UMaine Building 256 Node G5 Supercomputer

WinX · Jul 14, 2004

iChan said:
seeing as the earth simulator costed $300m+, isn't it just a matter of time before some one out there plops down $100m+ on an xserve Supercomputer? I mean, Apple supercomputers scale linearly and therefore, the extra money put into an XServe cluster will have a direct correlation with the increase in power.

let's see... going on VT's original "Big Mac" which cost $5.2M, they got 10.28TFlops.

The Earth Simulator cost $300m+ and "only" produced 35.86TFlops.

therefore, if someone out there spent $300m on an apple cluster, then they can probably get 593TFLOPS!!!!! WHOAH!!!!! that would OWN anything out there in the world!!!
what does every think...?? should it be done? is my reasoning incorrect?

A major difference between a real supercomputer like the Earth Simulator and a cluster built as a collection of inexpensive machines is data bandwidth.

The 1GHz FSB "elastic interface" between a Xserve G5's 2GHz CPU and its memory controller has an effective bandwidth of about 3.2GBytes/sec. That bandwidth is only sufficient to send about 400 million 64-bit floating-point numbers per second to each CPU for number crunching -- i.e. about 400Megaflops per CPU, or 0.8GFlops per dual-CPU 2GHz Xserve.

As for inter-node networking, the Virginia Tech cluster's Infiniband interfaces have a raw bandwidth of 10Gigabits/sec.
The Army's MACH-5 Xserve cluster uses a networking technology that is even slower -- Gigabit ethernet with a raw bandwidth of 1Gigabits/sec.

With the Earth Simulator's 640 eight-CPU nodes, the memory bandwidth to each CPU is 32 Gigabytes/sec -- i.e. an order of magnitude larger than an Xserve's. In fact, the E.S.'s 10 Terabytes of shared memory has a speed comparable to a 2GHz G5 CPU's on-die L1 cache !

The memory bandwidth is sufficient to feed 4 billion 64-bit floating-point numbers per second to each one of the E.S.'s 5,120 CPUs -- i.e. to sustain about 20 Teraflops with central memory-based data. As a comparison, a 1100-node dual 2GHz Xserve cluster can sustain a memory-based throughput of about 0.88 Teraflops. The two architectures are thus not really in the same league.

Each link in the network interconnecting the E.S.'s 640 nodes has a raw bandwidth of 128 Gigabits/sec, which is thus significantly faster than the VTech cluster's Infiniband.
It's also interesting to note that each link of that custom network has a bandwidth that is several times that of an G5 Xserve's CPU-RAM bandwidth !

Furthermore, on a thousand-node switched Infiniband or Ethernet network, data packets must statistically travel through numerous Infiniband or Ethernet switches before reaching their destination. The traffic will thus experience significant latency. The E.S.'s network, on the other hand, is fully meshed, and each node can thus communicate with any other node in a single low-latency network hop !

Thus, for problems that are not embarassingly parallel, and which require a significant amount of data exchange between the CPUs or across nodes, or for problems that require crunching through data sets too large to fit in a CPU's small L1 cache, the Earth Simulator might be an order of magnitude faster than a PC/Mac-based cluster whose theoretical peak performance, based on CPU speed alone, might appear to be superficially comparable.

DIRECTIONS:
1. Answer these from the supercomputer thread:
(a) How much did Virginia Tech's original "Big Mac" cost?
(b) What networking technology does the Army's MACH-5 Xserve cluster use?
(c) How many nodes does the Earth Simulator have?
2. Continue the supercomputer thread from its last sentence.
The material has no connection to the supercomputer thread.

GIVEN DATA:

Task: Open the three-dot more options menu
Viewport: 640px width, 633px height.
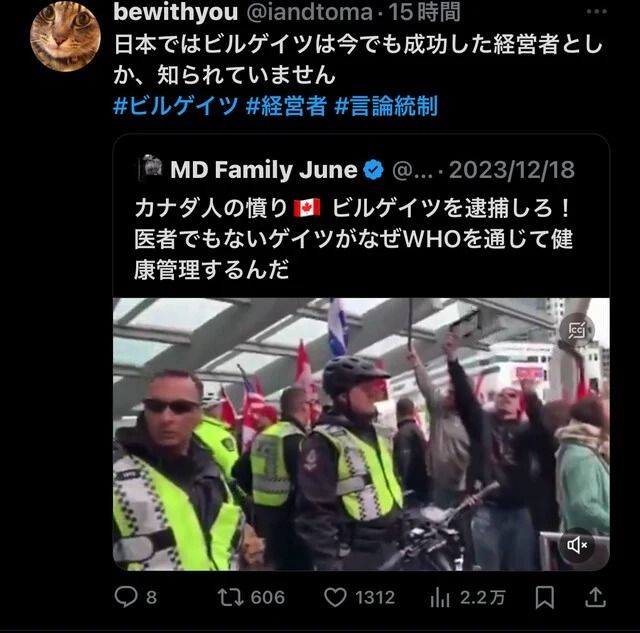Action: [x=596, y=11]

THE REPLIES:
1.
(a) $5.2M
(b) Gigabit ethernet
(c) 640

2.
army_guy · Jul 15, 2004

Exactly WinX, for supercomputing applications its not the processor performance which matters, its the bandwidth regardless of what people think. This is what CRAY concentrates on, memory/IO bandwidth, interconnects etc.. Another reason why redstorm will be a hit taking the advantage of clustering, the Opteron architecture and alleviating most of dissadvantages associated with clustering.

Like I said PROCESSOR PERFORMANCE IS NOTHING WITHOUT THE BANDWIDTH.

clusterman · Jul 15, 2004

Actually, gents. It's ENTIRELY problem-dependent.

Many people were bashing the design of MACH5 as shortsighted, being built without any form of "traditional" top-end interconnect such as Myrinet, Infiniband, Quadrix, etc.), but from our research, we found that the particular code that MACH5 was built for only communicates on the order of 0.01%-0.1% of the time. That's pretty darned low. And the bandwidth required, for a given problem, also varies, but cluster-wide we've seen bandwidth in 50MB/s (where each machine has a 100Mb/s network connection). When the MACH5 machine is built, each node will obviously have 10x the bandwidth available, with roughly the same latency as Fast Ethernet. This will be interesting to see, as this could quite possibly be the largest machine for quite some time, that utilizes traditional COTS-based networking.

Our first-gen cluster was built with Myrinet, and we determined that it was a complete and total waste of money for our problem. With costs ranging upwards of near 50-60% of total machine cost for these top-end interconnects, you want to be damned well sure that you need it.

Now, the next-gen COLSA machine is rumored will be multi-purpose. AFAIK, MACH5 is single-purpose.

WinX · Jul 15, 2004

clusterman said:
Actually, gents. It's ENTIRELY problem-dependent.
[..]
Now, the next-gen COLSA machine is rumored will be multi-purpose. AFAIK, MACH5 is single-purpose.

As far as specialized, single-purpose machines are concerned, one interesting architecture is the GRAPE GRAvity piPE, optimized for Coulomb force simulations, as occur e.g. in N-body problems with gravity, such as galaxy evolution.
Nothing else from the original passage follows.